-- BEGIN Entries shown --

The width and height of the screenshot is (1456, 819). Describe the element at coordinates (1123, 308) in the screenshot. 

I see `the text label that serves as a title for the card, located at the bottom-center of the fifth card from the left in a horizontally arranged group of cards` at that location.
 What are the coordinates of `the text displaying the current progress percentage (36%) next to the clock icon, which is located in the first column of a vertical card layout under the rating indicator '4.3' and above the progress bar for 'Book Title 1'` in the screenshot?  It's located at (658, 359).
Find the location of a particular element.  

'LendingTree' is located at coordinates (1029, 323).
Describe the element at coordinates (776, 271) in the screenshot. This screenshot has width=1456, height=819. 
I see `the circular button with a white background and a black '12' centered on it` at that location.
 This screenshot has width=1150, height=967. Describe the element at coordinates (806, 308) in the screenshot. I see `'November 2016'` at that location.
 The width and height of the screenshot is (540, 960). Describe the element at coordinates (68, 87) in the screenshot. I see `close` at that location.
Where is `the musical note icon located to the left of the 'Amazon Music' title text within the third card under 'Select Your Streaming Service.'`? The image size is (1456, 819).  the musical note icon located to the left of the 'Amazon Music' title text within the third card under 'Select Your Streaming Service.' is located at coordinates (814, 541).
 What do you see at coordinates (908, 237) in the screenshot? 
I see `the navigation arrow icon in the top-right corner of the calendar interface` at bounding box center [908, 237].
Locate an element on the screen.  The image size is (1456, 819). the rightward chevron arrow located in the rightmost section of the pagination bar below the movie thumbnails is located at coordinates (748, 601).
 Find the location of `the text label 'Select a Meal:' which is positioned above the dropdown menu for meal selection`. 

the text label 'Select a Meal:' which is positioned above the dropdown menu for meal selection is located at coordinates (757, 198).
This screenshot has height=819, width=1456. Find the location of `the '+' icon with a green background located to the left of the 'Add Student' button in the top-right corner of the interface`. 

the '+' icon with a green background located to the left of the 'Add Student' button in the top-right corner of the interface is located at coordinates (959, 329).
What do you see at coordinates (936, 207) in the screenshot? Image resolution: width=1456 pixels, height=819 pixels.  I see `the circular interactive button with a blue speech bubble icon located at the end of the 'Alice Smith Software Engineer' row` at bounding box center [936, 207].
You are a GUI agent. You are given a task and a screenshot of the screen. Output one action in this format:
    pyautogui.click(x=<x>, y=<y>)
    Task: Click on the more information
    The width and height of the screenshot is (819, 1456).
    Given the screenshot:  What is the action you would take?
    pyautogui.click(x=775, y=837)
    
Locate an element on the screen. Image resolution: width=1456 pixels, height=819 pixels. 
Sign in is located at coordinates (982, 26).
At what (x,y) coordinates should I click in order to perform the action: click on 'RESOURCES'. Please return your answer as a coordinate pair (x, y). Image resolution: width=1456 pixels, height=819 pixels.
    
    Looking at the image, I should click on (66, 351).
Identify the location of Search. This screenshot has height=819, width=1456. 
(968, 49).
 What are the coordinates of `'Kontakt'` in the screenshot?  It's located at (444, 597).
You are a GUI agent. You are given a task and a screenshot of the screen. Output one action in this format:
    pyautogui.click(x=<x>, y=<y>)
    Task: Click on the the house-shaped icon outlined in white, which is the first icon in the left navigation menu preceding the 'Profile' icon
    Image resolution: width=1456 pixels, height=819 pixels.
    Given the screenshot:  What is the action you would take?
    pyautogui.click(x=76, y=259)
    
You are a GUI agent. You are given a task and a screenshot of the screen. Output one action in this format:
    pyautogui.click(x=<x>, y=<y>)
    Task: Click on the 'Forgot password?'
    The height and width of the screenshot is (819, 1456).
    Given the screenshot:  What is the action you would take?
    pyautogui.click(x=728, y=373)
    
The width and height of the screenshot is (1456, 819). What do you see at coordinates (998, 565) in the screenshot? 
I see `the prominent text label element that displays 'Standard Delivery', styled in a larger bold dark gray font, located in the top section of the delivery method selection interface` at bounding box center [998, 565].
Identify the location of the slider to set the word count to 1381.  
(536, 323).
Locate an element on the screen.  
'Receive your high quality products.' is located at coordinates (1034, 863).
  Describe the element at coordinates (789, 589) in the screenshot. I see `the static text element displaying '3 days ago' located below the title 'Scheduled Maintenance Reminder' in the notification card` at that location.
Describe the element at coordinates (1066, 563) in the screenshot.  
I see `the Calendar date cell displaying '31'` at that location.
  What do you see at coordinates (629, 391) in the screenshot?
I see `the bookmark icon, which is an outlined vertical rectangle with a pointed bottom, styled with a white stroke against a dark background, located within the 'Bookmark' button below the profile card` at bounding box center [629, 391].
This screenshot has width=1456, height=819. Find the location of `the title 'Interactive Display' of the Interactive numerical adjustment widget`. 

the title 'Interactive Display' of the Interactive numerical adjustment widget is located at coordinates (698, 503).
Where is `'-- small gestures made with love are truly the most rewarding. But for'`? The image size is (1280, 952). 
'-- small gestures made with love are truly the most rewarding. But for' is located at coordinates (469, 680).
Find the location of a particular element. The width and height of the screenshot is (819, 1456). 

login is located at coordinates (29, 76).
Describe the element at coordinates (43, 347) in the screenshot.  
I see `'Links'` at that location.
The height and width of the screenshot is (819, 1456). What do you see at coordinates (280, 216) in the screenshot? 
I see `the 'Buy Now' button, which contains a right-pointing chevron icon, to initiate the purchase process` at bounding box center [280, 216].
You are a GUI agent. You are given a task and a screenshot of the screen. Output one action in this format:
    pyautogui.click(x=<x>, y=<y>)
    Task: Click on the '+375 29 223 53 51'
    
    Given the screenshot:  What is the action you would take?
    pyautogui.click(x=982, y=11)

-- END Entries shown --

- _Short task_: Turn all of the data above into a numbered list, one line per item, and leave out the blank lines.

- _Result for this task_:
1. The width and height of the screenshot is (1456, 819). Describe the element at coordinates (1123, 308) in the screenshot. 
2. I see `the text label that serves as a title for the card, located at the bottom-center of the fifth card from the left in a horizontally arranged group of cards` at that location.
3.  What are the coordinates of `the text displaying the current progress percentage (36%) next to the clock icon, which is located in the first column of a vertical card layout under the rating indicator '4.3' and above the progress bar for 'Book Title 1'` in the screenshot?  It's located at (658, 359).
4. Find the location of a particular element.  
5. 'LendingTree' is located at coordinates (1029, 323).
6. Describe the element at coordinates (776, 271) in the screenshot. This screenshot has width=1456, height=819. 
7. I see `the circular button with a white background and a black '12' centered on it` at that location.
8.  This screenshot has width=1150, height=967. Describe the element at coordinates (806, 308) in the screenshot. I see `'November 2016'` at that location.
9.  The width and height of the screenshot is (540, 960). Describe the element at coordinates (68, 87) in the screenshot. I see `close` at that location.
10. Where is `the musical note icon located to the left of the 'Amazon Music' title text within the third card under 'Select Your Streaming Service.'`? The image size is (1456, 819).  the musical note icon located to the left of the 'Amazon Music' title text within the third card under 'Select Your Streaming Service.' is located at coordinates (814, 541).
11.  What do you see at coordinates (908, 237) in the screenshot? 
12. I see `the navigation arrow icon in the top-right corner of the calendar interface` at bounding box center [908, 237].
13. Locate an element on the screen.  The image size is (1456, 819). the rightward chevron arrow located in the rightmost section of the pagination bar below the movie thumbnails is located at coordinates (748, 601).
14.  Find the location of `the text label 'Select a Meal:' which is positioned above the dropdown menu for meal selection`. 
15. the text label 'Select a Meal:' which is positioned above the dropdown menu for meal selection is located at coordinates (757, 198).
16. This screenshot has height=819, width=1456. Find the location of `the '+' icon with a green background located to the left of the 'Add Student' button in the top-right corner of the interface`. 
17. the '+' icon with a green background located to the left of the 'Add Student' button in the top-right corner of the interface is located at coordinates (959, 329).
18. What do you see at coordinates (936, 207) in the screenshot? Image resolution: width=1456 pixels, height=819 pixels.  I see `the circular interactive button with a blue speech bubble icon located at the end of the 'Alice Smith Software Engineer' row` at bounding box center [936, 207].
19. You are a GUI agent. You are given a task and a screenshot of the screen. Output one action in this format:
20.     pyautogui.click(x=<x>, y=<y>)
21.     Task: Click on the more information
22.     The width and height of the screenshot is (819, 1456).
23.     Given the screenshot:  What is the action you would take?
24.     pyautogui.click(x=775, y=837)
25. Locate an element on the screen. Image resolution: width=1456 pixels, height=819 pixels. 
26. Sign in is located at coordinates (982, 26).
27. At what (x,y) coordinates should I click in order to perform the action: click on 'RESOURCES'. Please return your answer as a coordinate pair (x, y). Image resolution: width=1456 pixels, height=819 pixels.
28.     Looking at the image, I should click on (66, 351).
29. Identify the location of Search. This screenshot has height=819, width=1456. 
30. (968, 49).
31.  What are the coordinates of `'Kontakt'` in the screenshot?  It's located at (444, 597).
32. You are a GUI agent. You are given a task and a screenshot of the screen. Output one action in this format:
33.     pyautogui.click(x=<x>, y=<y>)
34.     Task: Click on the the house-shaped icon outlined in white, which is the first icon in the left navigation menu preceding the 'Profile' icon
35.     Image resolution: width=1456 pixels, height=819 pixels.
36.     Given the screenshot:  What is the action you would take?
37.     pyautogui.click(x=76, y=259)
38. You are a GUI agent. You are given a task and a screenshot of the screen. Output one action in this format:
39.     pyautogui.click(x=<x>, y=<y>)
40.     Task: Click on the 'Forgot password?'
41.     The height and width of the screenshot is (819, 1456).
42.     Given the screenshot:  What is the action you would take?
43.     pyautogui.click(x=728, y=373)
44. The width and height of the screenshot is (1456, 819). What do you see at coordinates (998, 565) in the screenshot? 
45. I see `the prominent text label element that displays 'Standard Delivery', styled in a larger bold dark gray font, located in the top section of the delivery method selection interface` at bounding box center [998, 565].
46. Identify the location of the slider to set the word count to 1381.  
47. (536, 323).
48. Locate an element on the screen.  
49. 'Receive your high quality products.' is located at coordinates (1034, 863).
50.   Describe the element at coordinates (789, 589) in the screenshot. I see `the static text element displaying '3 days ago' located below the title 'Scheduled Maintenance Reminder' in the notification card` at that location.
51. Describe the element at coordinates (1066, 563) in the screenshot.  
52. I see `the Calendar date cell displaying '31'` at that location.
53.   What do you see at coordinates (629, 391) in the screenshot?
54. I see `the bookmark icon, which is an outlined vertical rectangle with a pointed bottom, styled with a white stroke against a dark background, located within the 'Bookmark' button below the profile card` at bounding box center [629, 391].
55. This screenshot has width=1456, height=819. Find the location of `the title 'Interactive Display' of the Interactive numerical adjustment widget`. 
56. the title 'Interactive Display' of the Interactive numerical adjustment widget is located at coordinates (698, 503).
57. Where is `'-- small gestures made with love are truly the most rewarding. But for'`? The image size is (1280, 952). 
58. '-- small gestures made with love are truly the most rewarding. But for' is located at coordinates (469, 680).
59. Find the location of a particular element. The width and height of the screenshot is (819, 1456). 
60. login is located at coordinates (29, 76).
61. Describe the element at coordinates (43, 347) in the screenshot.  
62. I see `'Links'` at that location.
63. The height and width of the screenshot is (819, 1456). What do you see at coordinates (280, 216) in the screenshot? 
64. I see `the 'Buy Now' button, which contains a right-pointing chevron icon, to initiate the purchase process` at bounding box center [280, 216].
65. You are a GUI agent. You are given a task and a screenshot of the screen. Output one action in this format:
66.     pyautogui.click(x=<x>, y=<y>)
67.     Task: Click on the '+375 29 223 53 51'
68.     Given the screenshot:  What is the action you would take?
69.     pyautogui.click(x=982, y=11)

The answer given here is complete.